-- Assignment --
All of the records need to be retyped exactly, with no line dropped.

Collected data:
--------

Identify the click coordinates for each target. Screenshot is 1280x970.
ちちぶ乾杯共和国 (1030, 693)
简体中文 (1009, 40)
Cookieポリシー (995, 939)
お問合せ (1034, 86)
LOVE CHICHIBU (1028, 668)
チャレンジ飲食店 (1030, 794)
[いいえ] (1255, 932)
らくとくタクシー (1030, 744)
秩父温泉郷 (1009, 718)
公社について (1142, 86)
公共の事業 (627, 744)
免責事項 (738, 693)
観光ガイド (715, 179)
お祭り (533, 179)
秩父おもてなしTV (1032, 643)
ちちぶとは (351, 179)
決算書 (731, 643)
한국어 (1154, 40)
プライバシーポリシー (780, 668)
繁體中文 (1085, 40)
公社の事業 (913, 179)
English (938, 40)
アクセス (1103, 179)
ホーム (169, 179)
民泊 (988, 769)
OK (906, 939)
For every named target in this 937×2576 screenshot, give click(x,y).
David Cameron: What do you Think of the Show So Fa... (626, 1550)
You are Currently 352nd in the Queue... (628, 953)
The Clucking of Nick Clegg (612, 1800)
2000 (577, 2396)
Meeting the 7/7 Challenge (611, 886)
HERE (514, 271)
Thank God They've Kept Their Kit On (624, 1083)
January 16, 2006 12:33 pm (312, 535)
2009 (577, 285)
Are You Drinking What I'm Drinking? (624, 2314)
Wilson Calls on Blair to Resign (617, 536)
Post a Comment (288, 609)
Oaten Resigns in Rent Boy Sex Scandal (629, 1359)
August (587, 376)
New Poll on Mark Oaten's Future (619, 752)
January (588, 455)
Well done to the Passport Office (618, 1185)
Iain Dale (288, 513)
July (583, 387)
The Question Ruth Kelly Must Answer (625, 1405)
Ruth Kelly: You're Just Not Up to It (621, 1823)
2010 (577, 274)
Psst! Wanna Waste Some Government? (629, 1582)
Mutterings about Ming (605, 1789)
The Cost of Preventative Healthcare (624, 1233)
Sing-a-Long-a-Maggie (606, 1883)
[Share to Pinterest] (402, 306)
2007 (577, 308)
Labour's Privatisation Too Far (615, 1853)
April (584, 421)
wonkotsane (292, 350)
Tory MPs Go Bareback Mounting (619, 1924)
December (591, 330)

--------

-- Task solution --
Identify the click coordinates for each target. Screenshot is 1280x970.
ちちぶ乾杯共和国 (1030, 693)
简体中文 (1009, 40)
Cookieポリシー (995, 939)
お問合せ (1034, 86)
LOVE CHICHIBU (1028, 668)
チャレンジ飲食店 (1030, 794)
[いいえ] (1255, 932)
らくとくタクシー (1030, 744)
秩父温泉郷 (1009, 718)
公社について (1142, 86)
公共の事業 (627, 744)
免責事項 (738, 693)
観光ガイド (715, 179)
お祭り (533, 179)
秩父おもてなしTV (1032, 643)
ちちぶとは (351, 179)
決算書 (731, 643)
한국어 (1154, 40)
プライバシーポリシー (780, 668)
繁體中文 (1085, 40)
公社の事業 (913, 179)
English (938, 40)
アクセス (1103, 179)
ホーム (169, 179)
民泊 (988, 769)
OK (906, 939)
For every named target in this 937×2576 screenshot, give click(x,y).
David Cameron: What do you Think of the Show So Fa... (626, 1550)
You are Currently 352nd in the Queue... (628, 953)
The Clucking of Nick Clegg (612, 1800)
2000 (577, 2396)
Meeting the 7/7 Challenge (611, 886)
HERE (514, 271)
Thank God They've Kept Their Kit On (624, 1083)
January 16, 2006 12:33 pm (312, 535)
2009 (577, 285)
Are You Drinking What I'm Drinking? (624, 2314)
Wilson Calls on Blair to Resign (617, 536)
Post a Comment (288, 609)
Oaten Resigns in Rent Boy Sex Scandal (629, 1359)
August (587, 376)
New Poll on Mark Oaten's Future (619, 752)
January (588, 455)
Well done to the Passport Office (618, 1185)
Iain Dale (288, 513)
July (583, 387)
The Question Ruth Kelly Must Answer (625, 1405)
Ruth Kelly: You're Just Not Up to It (621, 1823)
2010 (577, 274)
Psst! Wanna Waste Some Government? (629, 1582)
Mutterings about Ming (605, 1789)
The Cost of Preventative Healthcare (624, 1233)
Sing-a-Long-a-Maggie (606, 1883)
[Share to Pinterest] (402, 306)
2007 (577, 308)
Labour's Privatisation Too Far (615, 1853)
April (584, 421)
wonkotsane (292, 350)
Tory MPs Go Bareback Mounting (619, 1924)
December (591, 330)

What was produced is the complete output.